You can save your heirs and your estate a potential tax burden by naming Queen of All Saints Parish as a beneficiary of an IRA or other qualified retirement plan. The gift can be made simply, by using your beneficiary designation forms.
IRA Gifts Extended through 2013!
Congress has extended through 2013 the legislation which allows donors to make tax-free gifts from their IRA Accounts. If you are age 70 ½ or older and do not need all or a part of the distributions from your IRA, you can make tax-free gifts totaling up to $100,000 in 2012 and 2013 from your traditional IRA to qualified charities until December 31, 2013. If your spouse has a separate IRA account, you may each make a gift up to $100,000. While you cannot claim a charitable deduction for IRA gifts, your gift amount will reduce your taxable estate, and you will not be required to pay federal income tax on any amounts you distribute to qualified charities.
Qualified charitable distributions:
- Can total up to $100,000 in each tax year (if your spouse has a separate IRA account you can each contribute up to $100,000 per tax year);
- Can be excluded from your gross income for feral income tax purposes, however no charitable deduction is available;
- Are not subject to limitations on your itemized deductions.

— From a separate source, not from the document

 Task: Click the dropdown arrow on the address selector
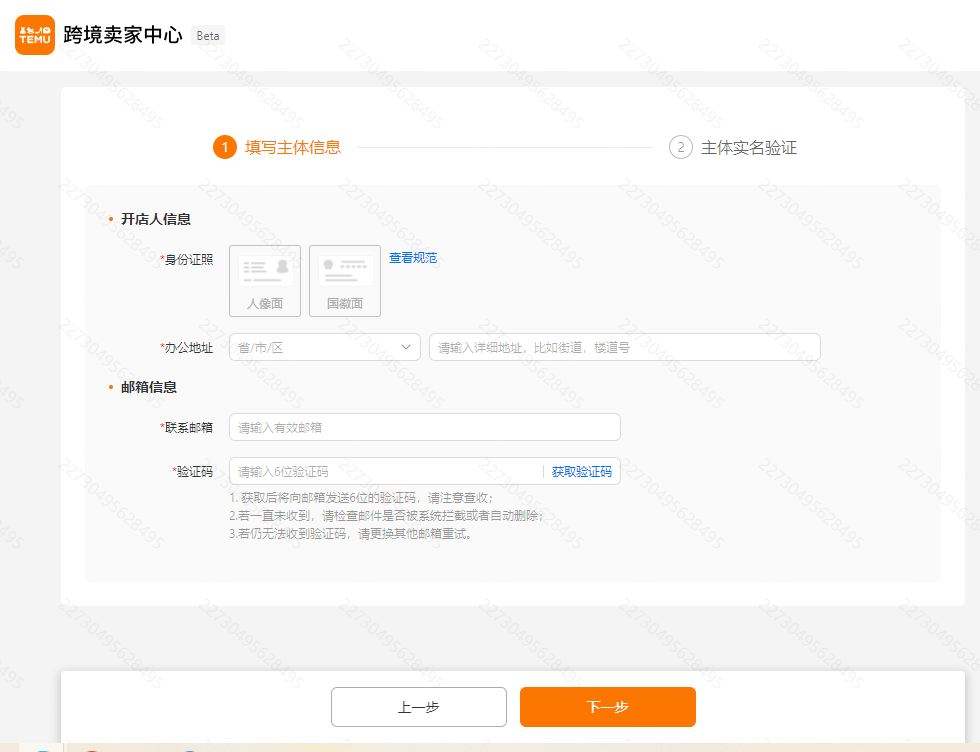point(406,347)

The American Taxpayer Relief Act of 2012 has extended the IRA Rollover for 2012 and 2013. Originally passed in 2006 as part of the Pension Protection Act, the IRA Rollover allows individuals age 70½ and older to make direct transfers totaling up to $100,000 per year to 501(c)(3) charities, without having to count the transfers as income for federal income tax purposes.
- Who qualifies?
- How much can I transfer?
- From what accounts can I make transfers?
- To what charities can I make gifts?
- Can I use the IRA Rollover to fund life-income gifts (charitable gift annuities, charitable remainder trusts, or pooled income funds), donor advised funds or supporting organizations?

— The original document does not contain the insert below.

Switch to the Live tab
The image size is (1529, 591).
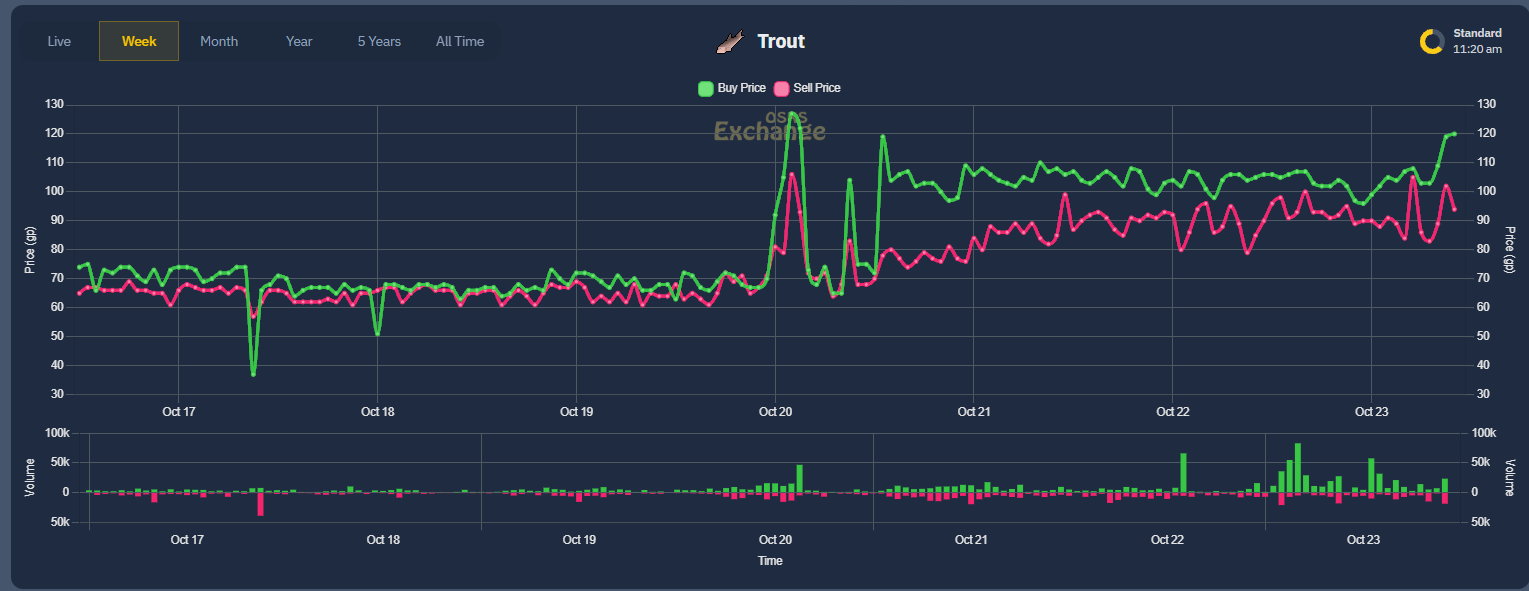click(59, 41)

- How will Queen of All Saints Parish count the gift?
- What are the tax implications to me?
- Does this transfer qualify as my minimum required distribution?
- How do I know if an IRA Rollover is right for me?
- What is the procedure to execute an IRA Rollover?
Individuals who are age 70½ or older at the time of the contribution (you have to wait until your actual 70½th birthday to make the transfer).
$100,000 per year for 2012 and 2013. The provision expires on December 31, 2013.
Transfers must come from your IRAs directly to Queen of All Saints Parish. If you have retirement assets in a 401k, 403b etc., you must first roll those funds into an IRA, and then you can direct the IRA administrator to transfer the funds from the IRA directly to Queen of All Saints Parish.
Tax exempt organizations that are classified as 501(c)(3) charities, including Queen of All Saints Parish to which deductible contributions can be made.
No, these are not eligible.
We will give you full credit for the entire gift amount.
You do not recognize the transfer to Queen of All Saints Parish as income, provided it goes directly from the IRA administrator to us. However, you are not entitled to an income tax charitable deduction for your gift.
Each state has different laws, so you will need to consult with your own advisors. Some states have a state income tax and will include this transfer as income. Within those states, some will allow for a state income tax charitable deduction and others will not. Other states base their state income tax on the federal income or federal tax paid. Still other states have no income tax at all.
Once you reach age 70½, you are required to take minimum distributions from your retirement plans each year, according to a federal formula. IRA Rollovers count towards your minimum required distribution from the IRA for the year.
You are at least age 70½, and:
- You do not need the additional income necessitated by your minimum required distribution, OR
- Your charitable gifts already equal 50% of your adjusted gross income, so you do not benefit from an income tax charitable deduction for additional gifts, OR
- You do not itemize deductions, OR
- You are subject to income phase-outs on your income tax deductions.